Additionally, the apparatus comprises means for adhering, to contact the input optical fiber block, the Planar Lightwave Circuit and the output optical fiber block, respectively.
The position detecting means comprises: an upper camera for detecting the image of each alignment mark of the input optical fiber block, the Planar Lightwave Circuit and the output optical fiber block at the upper direction; and a side camera for detecting the image of each alignment mark of the input optical fiber block, the Planar Lightwave Circuit and the output optical fiber block at the side direction. It is preferable that the upper or side camera is a charge coupled device camera for converting detected light signals into electrical signals.
Preferably, the control means is capable of monitoring the image of each alignment mark detected by the position detecting means.
One, or both sides of the Planar Lightwave Circuit (PLC), and of the input and output optical fiber blocks are formed to give a slope.
The alignment marks are formed to have shapes in fabricating the PLCs, and the shapes are F-shaped marks.
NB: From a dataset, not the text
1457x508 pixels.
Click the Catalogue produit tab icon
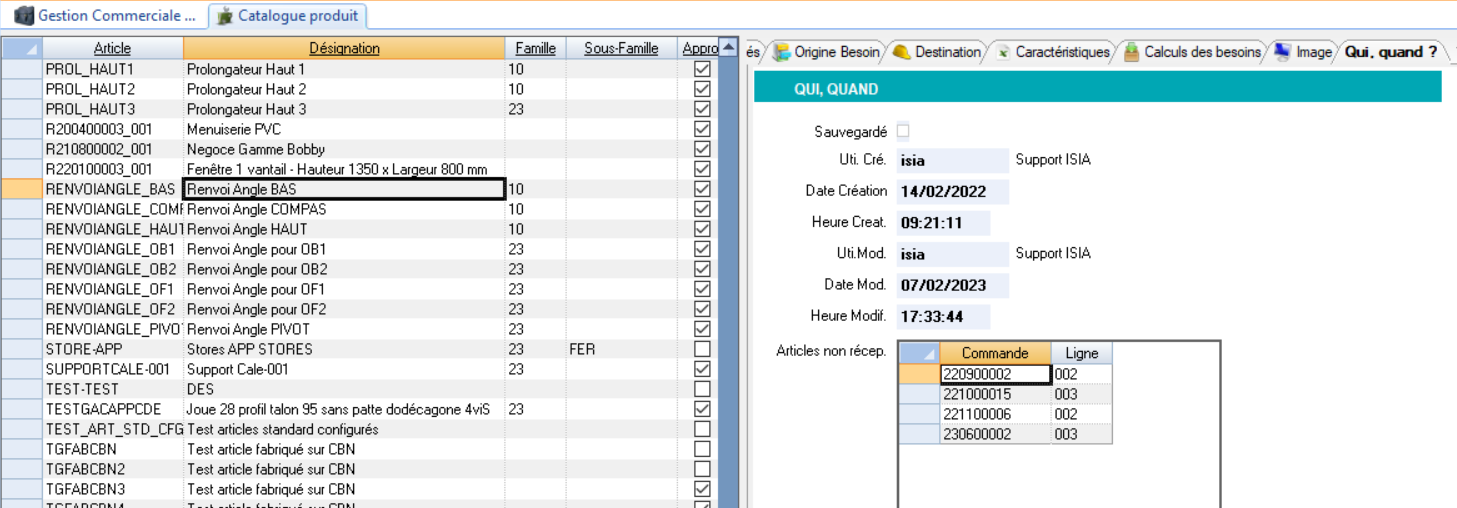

The alignment marks are for positioning the cores at the upper or the side parts of the Planar Lightwave Circuit.
To achieve the above objects, the present invention provides an optical fiber block with alignment marks comprising: a substrate having plural grooves formed on its upper part; optical fibers which are fixed in the grooves, and for directing optical signals; alignment marks formed on the upper part of the substrate, and for becoming a basis for positioning of the optical fibers; and an optical glass for covering disclosed upper sides of the substrate and the optical fibers.
The substrate additionally has adhesion stop grooves formed at both right and left sides of the plural grooves, which are V-shaped. The alignment marks are formed to have shapes in fabricating the PLCs, and the shapes are F-shaped marks. The alignment marks are to position the optical fibers at the upper or the side parts of an optical fiber block. The optical glass is made of a transparent material.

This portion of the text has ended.